Even before January's floods had receded, people with zero experience of water resource management, including me, were pontificating about how water should have been released from Wivenhoe Dam long before it coincided with abnormally heavy rainfall over an already saturated catchment area. It was obvious, wasn't it? And conspiracy theorists joined in, opining that it hadn't been released because Seqwater wanted to maximise their profits from selling their excess water to needy drier regions.

The Queensland Floods Commission of Inquiry's interim report* determined that there was room for improvement in all areas: dam management; disaster frameworks, preparation and planning; forecasting, warnings and the distribution of information; the co-ordination of local and state emergency responses; and the maintenance of essential services.

So far, this November has been without rain. People are already commenting on how dry everything is. I suppose it's a novelty: ever since we got here virtually, all they've been talking about is how wet it's been.

So, in line with flood mitigation measures and reservoir** capacity management, the Wivenhoe Dam today started to release 57,000 megalitres (8,000 megalitres a day for a week) – I have no idea how that relates to the volume of Sydney Harbour, before you ask. This will reduce the reservoir's capacity from 80 per cent to 75 per cent, the level recommended by the Flood Enquiry if a wet summer has been forecast. Which it has†.

But the people aren't happy. Fuelled by the Courier Mail's scaremongering this morning††, talk-back radio callers expressed their concern that security of water supplies was being compromised by flood mitigation.

Queensland's Natural Resources Minister, Rachel Nolan, is advised by the Bureau of Meteorology, the Water Commission, the Department of Environment and Resource Management and SEQ's Water Grid Manager. And I'm sure she's learned by heart the Flood Commission's recommendations.

Ms Nolan claims that the security of Brisbane's water supply is higher than would normally be in place for a city of its size, and that flood mitigation and capacity management are reasonably balanced in the decision to release water this week. She has been advised that there is a one in 25 chance that reservoir levels will fall to 60 per cent in the next five years. A DERM spokesperson adds that it would take until 2017 for levels to reach critical (40 per cent), necessitating water recycling and the activation of the Gold Coast Desalination Plant.

These figures are based on probability (which in turn is based on rainfall and water use records). Few people understand probability adequately: they think that if the probability of an exceptional flood is one in a hundred, then it will only happen once in a century. So if there's one now and another in 50 years, they tend to conclude that the figures were wrong.
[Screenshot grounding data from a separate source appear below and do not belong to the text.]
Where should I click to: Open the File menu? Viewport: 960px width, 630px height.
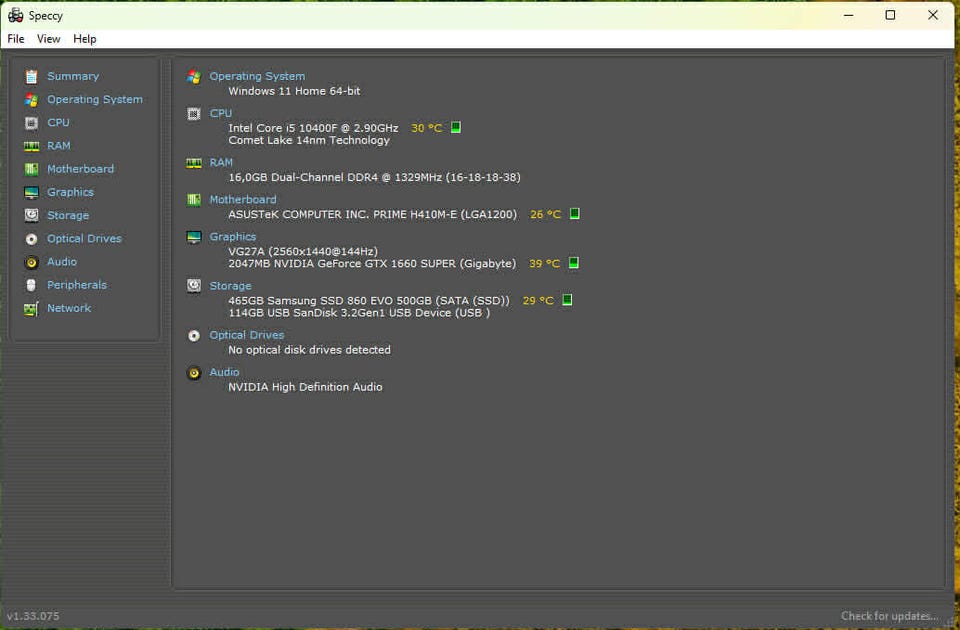(x=16, y=39)

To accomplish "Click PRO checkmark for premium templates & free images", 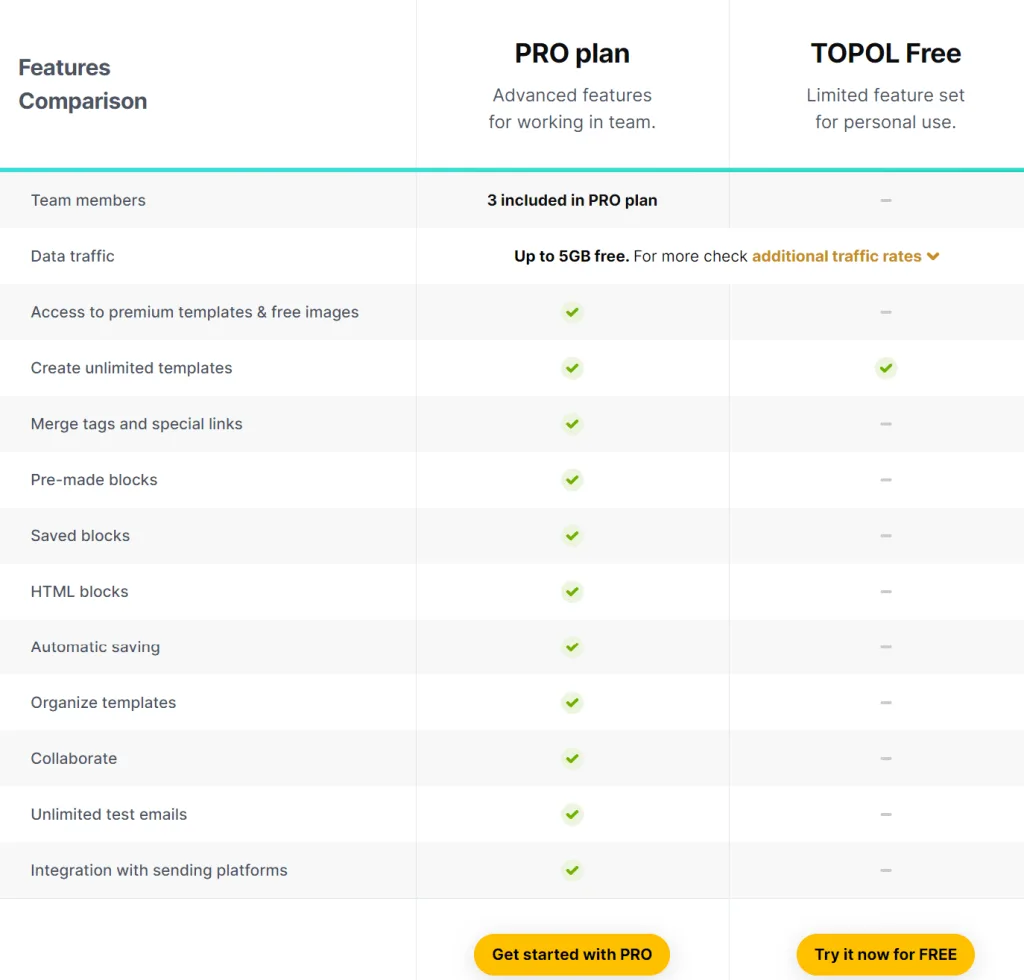I will (x=572, y=312).
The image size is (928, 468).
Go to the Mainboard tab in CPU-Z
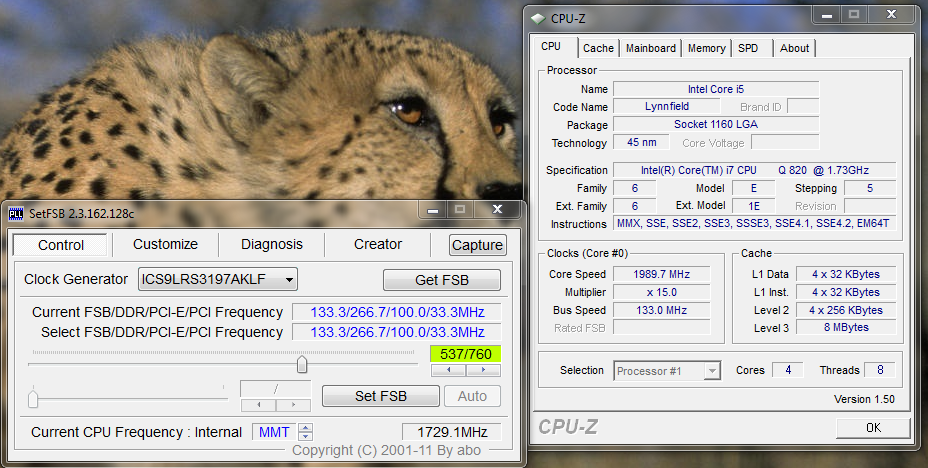pos(650,48)
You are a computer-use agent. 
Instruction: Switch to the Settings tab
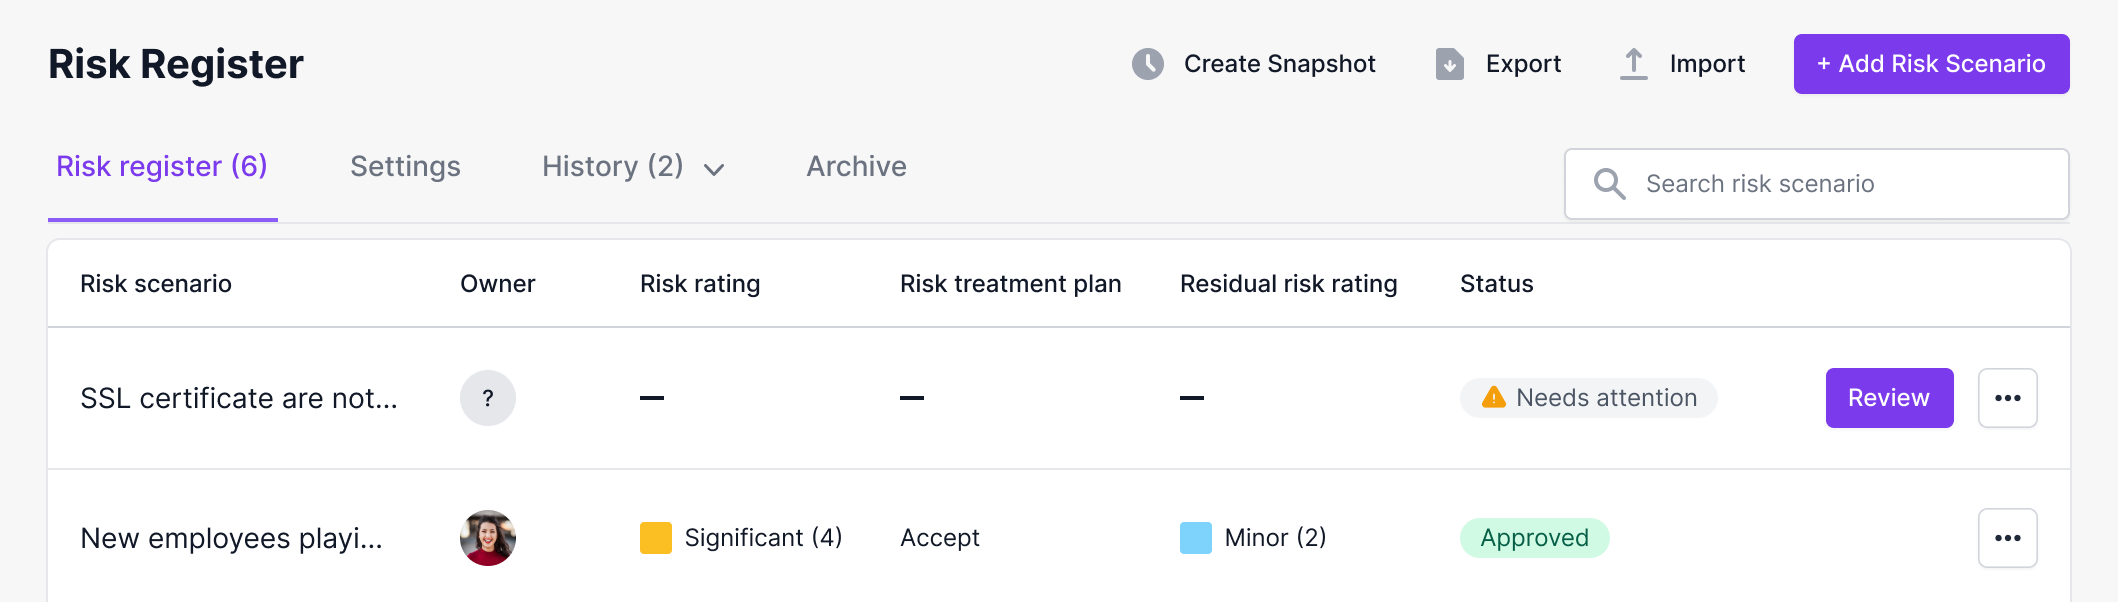tap(405, 166)
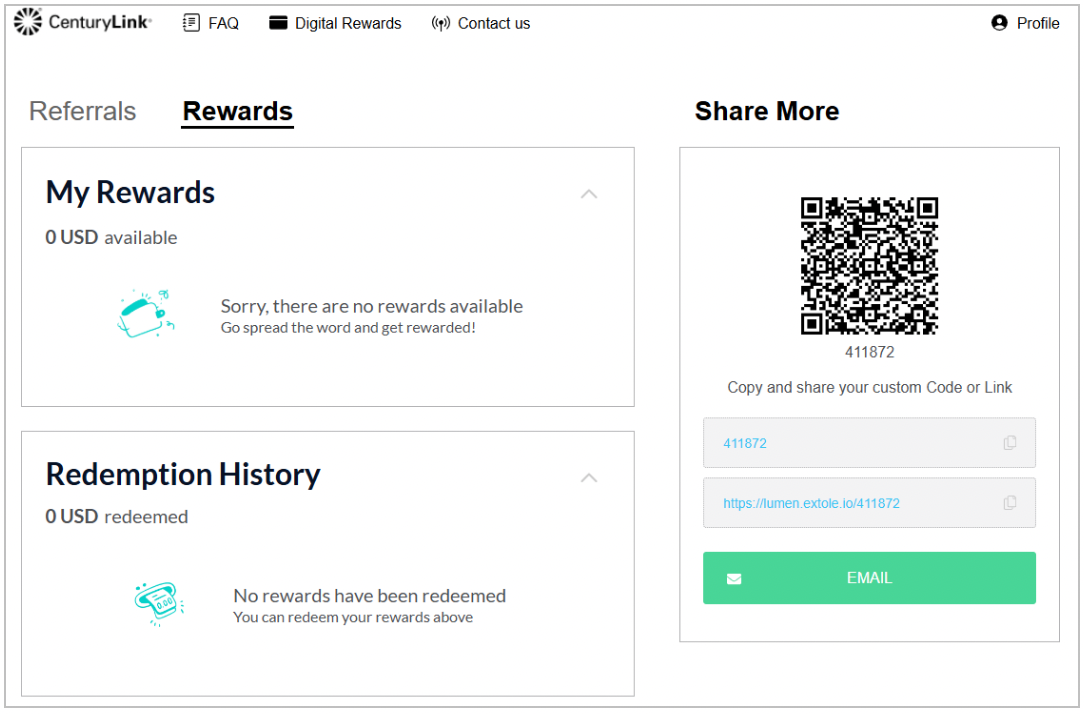Image resolution: width=1084 pixels, height=714 pixels.
Task: Click the Contact us antenna icon
Action: (440, 24)
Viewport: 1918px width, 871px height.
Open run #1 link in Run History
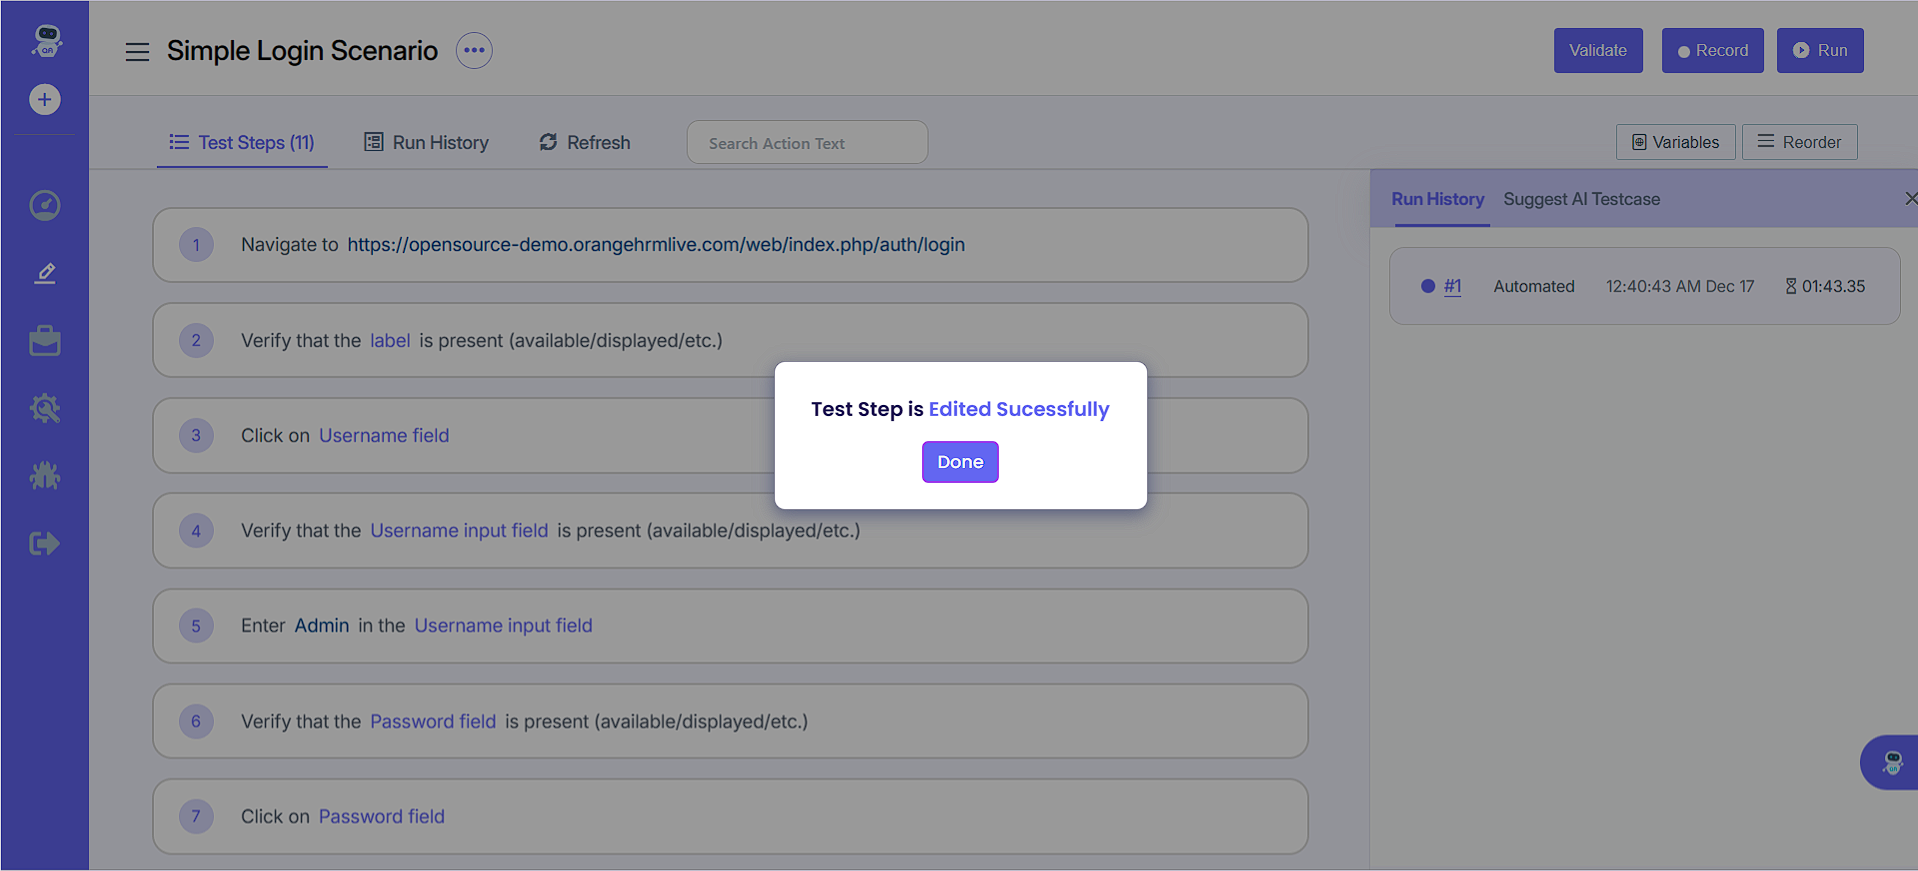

Forecasters failed to predict the continuation of La Niña beyond last autumn; topsy-turvy drought-flood cycles are characteristic of Australia's climate; and climate change is making predictions far more difficult for statisticians.

The Intergovernmental Panel on Climate Change (IPCC), the group of the world's leading climate scientists convened by the UN, has just released a 'special report on extreme weather', compiled by more than 200 scientists over two years. The report's findings were summed up by the policy and communications director of The Grantham Research Institute on Climate Change and the Environment at the London School of Economics, Bob Ward:
'This expert review of the latest available scientific evidence clearly shows that climate change is already having an impact in many parts of the world on the frequency, severity and location of extreme weather events such as heatwaves, droughts and flash floods.

This is remarkable because extreme events are rare and it is difficult to detect statistically significant trends in such small sets of data. What is more, these trends have been identified over the last few decades when the rise in global average temperature has been just a few tenths of a centigrade degree.'#
On the whole, I think we have to trust Ms Nolan's judgement. She must be a tad relieved, however, to see that heavy rain is forecast by next Wednesday.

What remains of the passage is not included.